TEXTAUSZUG =
Abgeordneter Mag. Dr. Udo Grollitsch (Freiheitliche): Herr Präsident! Herr Staatssekretär! Verehrter Herr Bundeskanzler Klima – wo immer Sie im Rahmen der Sportdebatte als Sportminister sein mögen! Meine sehr verehrten Damen und Herren, die Sie Ihr Interesse an sportlicher Tätigkeit derzeit offenbar durch Laufen bekunden, nämlich durch Laufen zum Mittagessen!

Es ist erfreulich, daß es gelungen ist, den Sportbericht 1995 – ich sage dazu: endlich! – hier im Hohen Haus zur Debatte zu bringen, und zwar auch zu einer vernünftigen Zeit, und daß wir das so stiefmütterlich behandelte Thema Sport hier etwas ausführlicher diskutieren können.

Wenn ich den Herrn Bundeskanzler hier in absentia mitbegrüßt habe, dann soll damit auch ausgedrückt werden, daß er seine Absenz nicht nur anläßlich dieser Debatte und nicht nur anläßlich ausschlaggebender Diskussionen zu Sportthemen in unserem Land aufrechthält, sondern er hat sich auch den Ausschußberatungen, die sehr lange gedauert haben, vollständig entzogen. Er ist in Sachen Sport ausschließlich bei Festveranstaltungen und Pokalüberreichungen zu sehen, und das ist mir für einen Bundesminister des Sportes zu wenig.

Der Herr Staatssekretär hat sich mit seinen ihm zur Verfügung stehenden Möglichkeiten sehr wohl in die Debatten der Ausschußberatungen eingeschaltet und hat offenbar als Ausfluß dieser Diskussionen vor einigen Tagen ein noch druckfrisches Hefterl mit dem Titel "Nachwuchssport in Österreich" (der Redner hält eine orangefarbene Broschüre im Format A5 in die Höhe) veröffentlicht, in dem eine Lobhudelei über das bestehende Sportwesen, illustriert durch Modelle, Ideen und Demonstrationen des Vereinsgeschehens, versucht wird.

ANGEZEIGTE DATEN =
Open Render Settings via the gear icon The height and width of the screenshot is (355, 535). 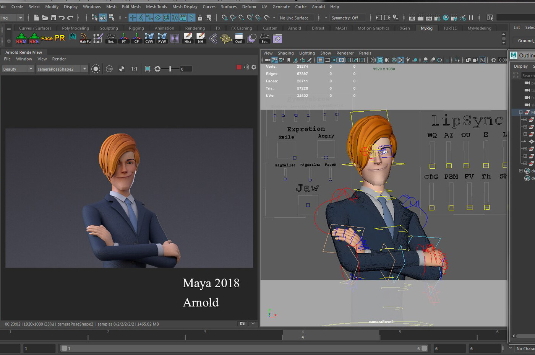254,67
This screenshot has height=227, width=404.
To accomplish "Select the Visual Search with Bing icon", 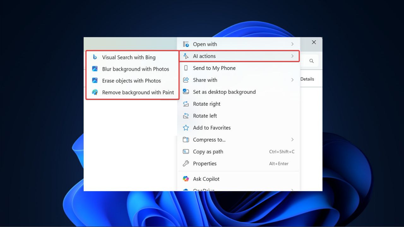I will point(95,57).
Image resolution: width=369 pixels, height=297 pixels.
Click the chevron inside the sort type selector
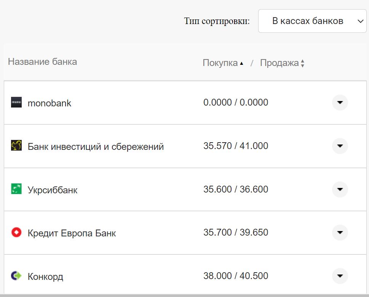click(x=359, y=21)
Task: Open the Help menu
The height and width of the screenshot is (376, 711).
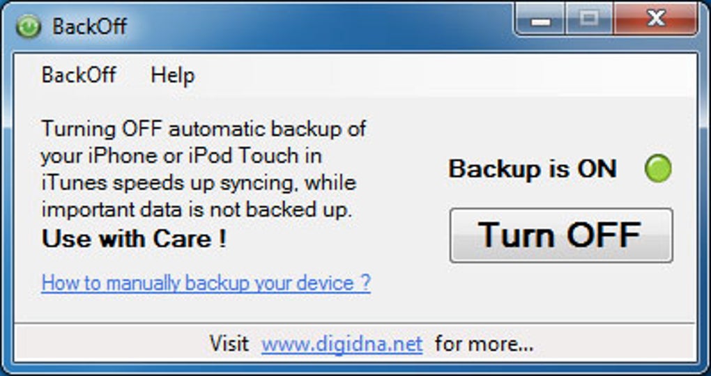Action: 172,75
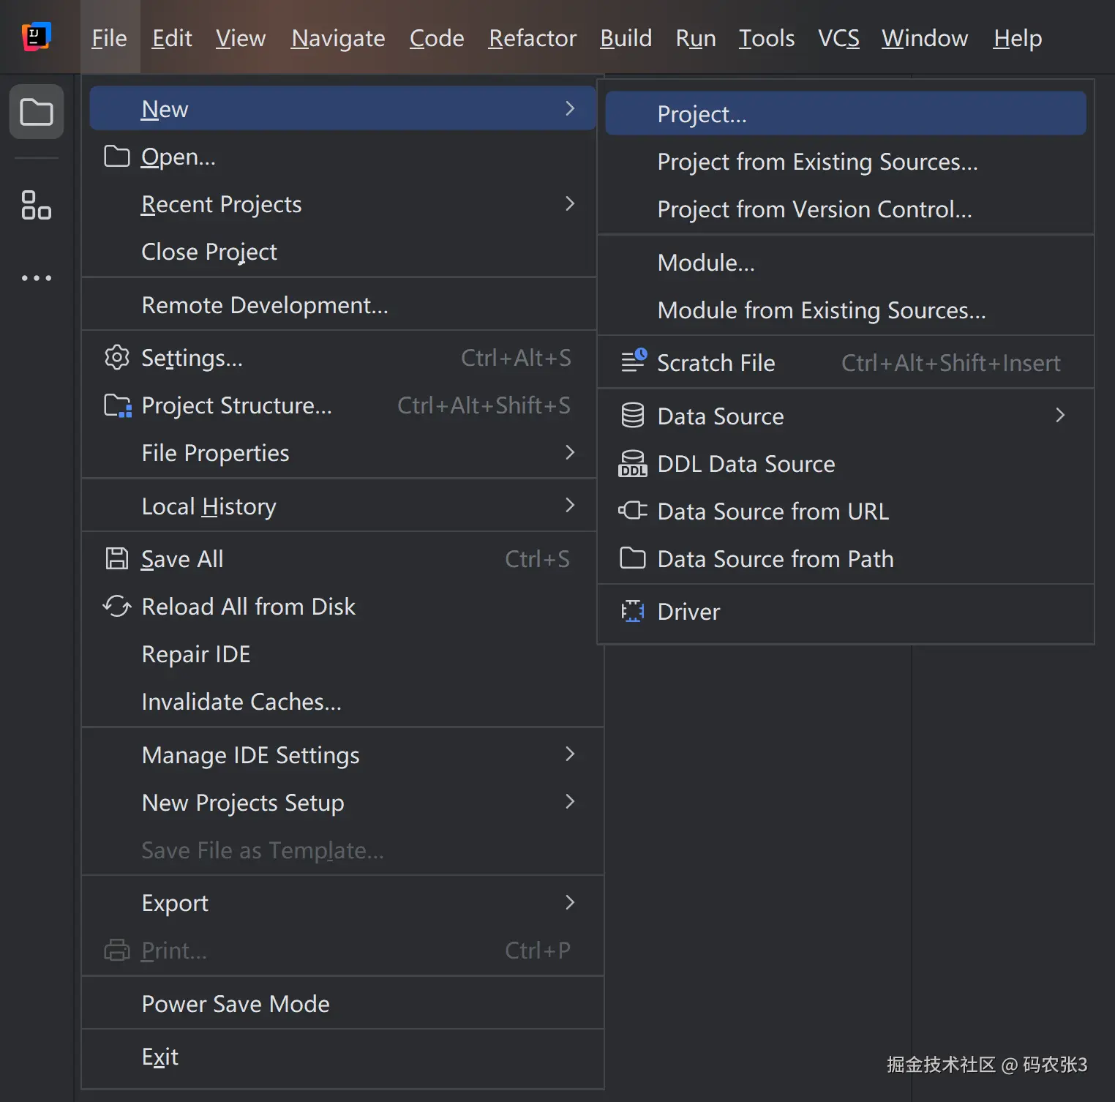Image resolution: width=1115 pixels, height=1102 pixels.
Task: Expand the Recent Projects submenu arrow
Action: coord(570,203)
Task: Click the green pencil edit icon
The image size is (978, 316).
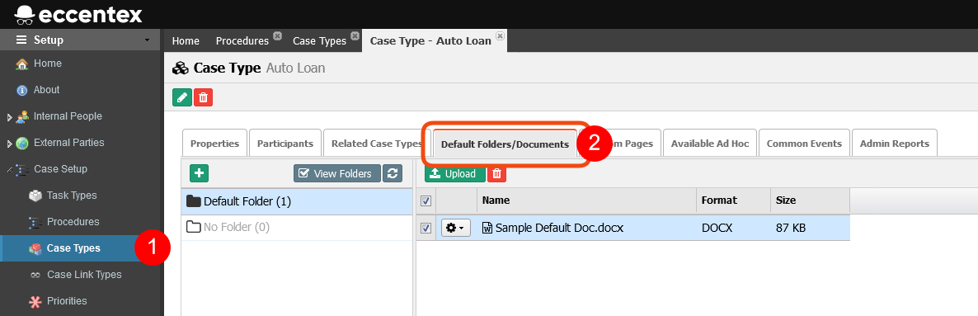Action: (x=182, y=97)

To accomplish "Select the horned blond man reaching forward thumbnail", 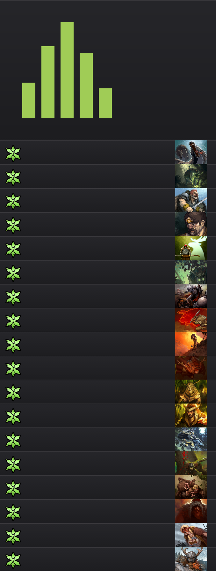I will tap(191, 416).

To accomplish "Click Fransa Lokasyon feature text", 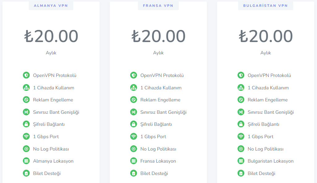I will tap(158, 161).
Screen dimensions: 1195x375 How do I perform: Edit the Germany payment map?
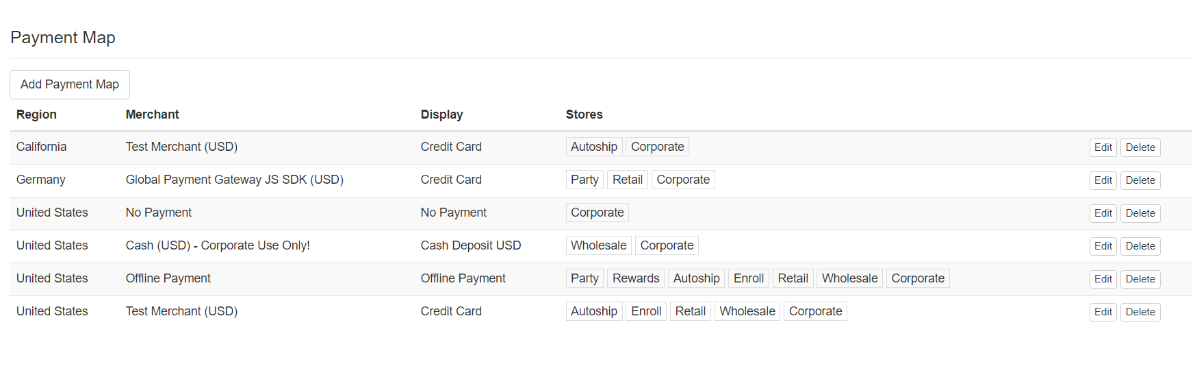click(x=1103, y=180)
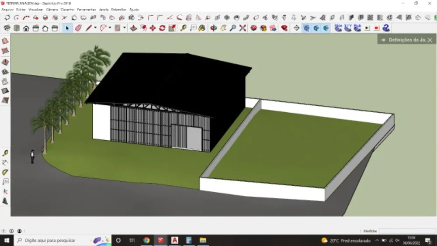
Task: Select the Paint Bucket tool
Action: (202, 28)

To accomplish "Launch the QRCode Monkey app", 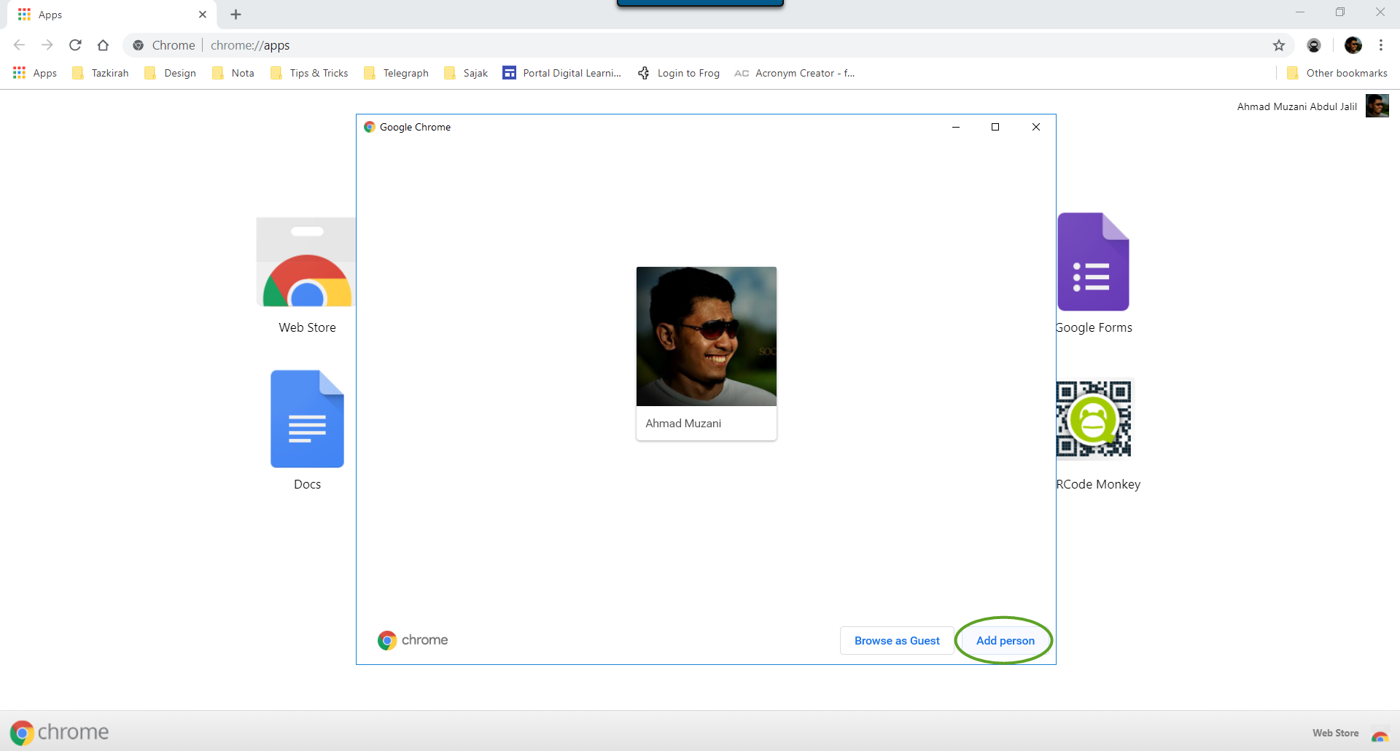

AUFGABEN =
**a)** Beantworten Sie zur Rede über den Sportbericht folgende Fragen:
(i) Welcher Sportbericht wird laut Redner im Hohen Haus zur Debatte gebracht?
(ii) Bei welchen Anlässen ist der Bundeskanzler in Sachen Sport laut Redner ausschließlich zu sehen?
(iii) Welchen Titel trägt das Heft, das der Staatssekretär veröffentlicht hat?
**b)** Schreiben Sie aus der Rede über den Sportbericht wortgetreu den Abschnitt ab, der mit „Abgeordneter Mag. Dr. Udo Grollitsch (Freiheitliche): Herr“ beginnt und bis einschließlich „Laufen zum Mittagessen!“ reicht.
Die Datensätze stammen aus einer anderen Quelle.

LÖSUNGEN =
**a)**
(i) Der Sportbericht 1995.
(ii) Bei Festveranstaltungen und Pokalüberreichungen.
(iii) „Nachwuchssport in Österreich“.

**b)**
Abgeordneter Mag. Dr. Udo Grollitsch (Freiheitliche): Herr Präsident! Herr Staatssekretär! Verehrter Herr Bundeskanzler Klima – wo immer Sie im Rahmen der Sportdebatte als Sportminister sein mögen! Meine sehr verehrten Damen und Herren, die Sie Ihr Interesse an sportlicher Tätigkeit derzeit offenbar durch Laufen bekunden, nämlich durch Laufen zum Mittagessen!